The metal mounts for French jet pieces are typically gilt brass, blackened iron, or low-carat gold. The Berlin iron jewellery tradition of the early nineteenth century, in which fine cast iron was given to the state in exchange for gold during the Napoleonic Wars and re-emerged as a prestige material, has stylistic links to French jet through the use of black metal as an aesthetic vocabulary. Gutta-percha (a natural rubber from Palaquium trees), bog oak, vulcanite (vulcanised rubber), and onyx were all used in similar mourning roles. Jet, French jet, gutta-percha, and vulcanite are commonly confused in catalogue descriptions and require careful examination to distinguish.

Decline and afterlife

The decline of mourning jewellery as a category, accelerating from the death of Queen Victoria in 1901 and effectively complete by the First World War, ended the market for French jet as a contemporary product. The post-war social code rejected prolonged mourning, and the dress conventions that had sustained the market dissolved. The Whitby jet industry collapsed quickly; by 1936 only fewer than ten workers remained in the trade. French jet production transitioned in part to other black-glass applications including evening wear, where it persisted through the Art Deco period.
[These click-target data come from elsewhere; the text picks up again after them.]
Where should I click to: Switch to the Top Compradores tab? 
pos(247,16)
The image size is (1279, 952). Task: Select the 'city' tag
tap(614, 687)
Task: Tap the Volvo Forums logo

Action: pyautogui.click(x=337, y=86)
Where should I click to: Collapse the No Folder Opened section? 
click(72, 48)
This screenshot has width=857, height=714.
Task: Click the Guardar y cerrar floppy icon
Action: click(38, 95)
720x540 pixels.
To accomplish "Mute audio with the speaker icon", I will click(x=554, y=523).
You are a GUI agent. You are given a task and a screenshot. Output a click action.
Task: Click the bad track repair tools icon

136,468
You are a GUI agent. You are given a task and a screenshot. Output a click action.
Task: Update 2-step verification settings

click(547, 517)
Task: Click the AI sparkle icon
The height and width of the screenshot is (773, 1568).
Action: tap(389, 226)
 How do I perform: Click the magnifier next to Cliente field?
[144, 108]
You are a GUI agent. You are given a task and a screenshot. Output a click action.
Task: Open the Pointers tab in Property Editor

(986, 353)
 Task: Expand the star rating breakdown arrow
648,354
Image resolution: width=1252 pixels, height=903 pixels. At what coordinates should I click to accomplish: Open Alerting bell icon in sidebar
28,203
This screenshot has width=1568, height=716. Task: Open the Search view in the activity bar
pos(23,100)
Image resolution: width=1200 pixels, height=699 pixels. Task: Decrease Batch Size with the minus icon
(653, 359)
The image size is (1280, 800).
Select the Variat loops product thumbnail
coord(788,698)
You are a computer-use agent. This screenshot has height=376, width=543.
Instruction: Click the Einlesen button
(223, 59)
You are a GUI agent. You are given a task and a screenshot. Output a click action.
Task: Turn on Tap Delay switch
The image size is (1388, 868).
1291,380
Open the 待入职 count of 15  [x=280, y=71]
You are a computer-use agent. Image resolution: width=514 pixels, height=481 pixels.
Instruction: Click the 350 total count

In the contemporary antique trade, French jet pieces are common, generally affordable, and increasingly collected. Large fully-fitted parures in original cases are the most desirable category. Faceted French jet beads remain a staple of vintage costume restringing, although the brittleness of the material and the small size of typical drilled holes make handling demanding. Misattribution as jet is widespread in the lower end of the trade, and trade ethics require that the distinction be drawn correctly when the material is identified.

Trade considerations

For dealers and appraisers, the distinction between Whitby jet and French jet is material to value. A genuine Whitby jet parure of comparable visual elegance to a French jet parure may be priced two to five times higher in the current market. Identification by hand-feel and weight is reliable for experienced dealers; specific gravity testing settles ambiguous cases. The hot point test, in which a heated needle is briefly applied to an inconspicuous part of the piece, distinguishes jet (which produces a coal-like odour) from glass (which is unaffected) and from gutta-percha or vulcanite (which produce characteristic burning rubber odours). The hot point test is destructive at the point of application and is not used on intact decorative surfaces.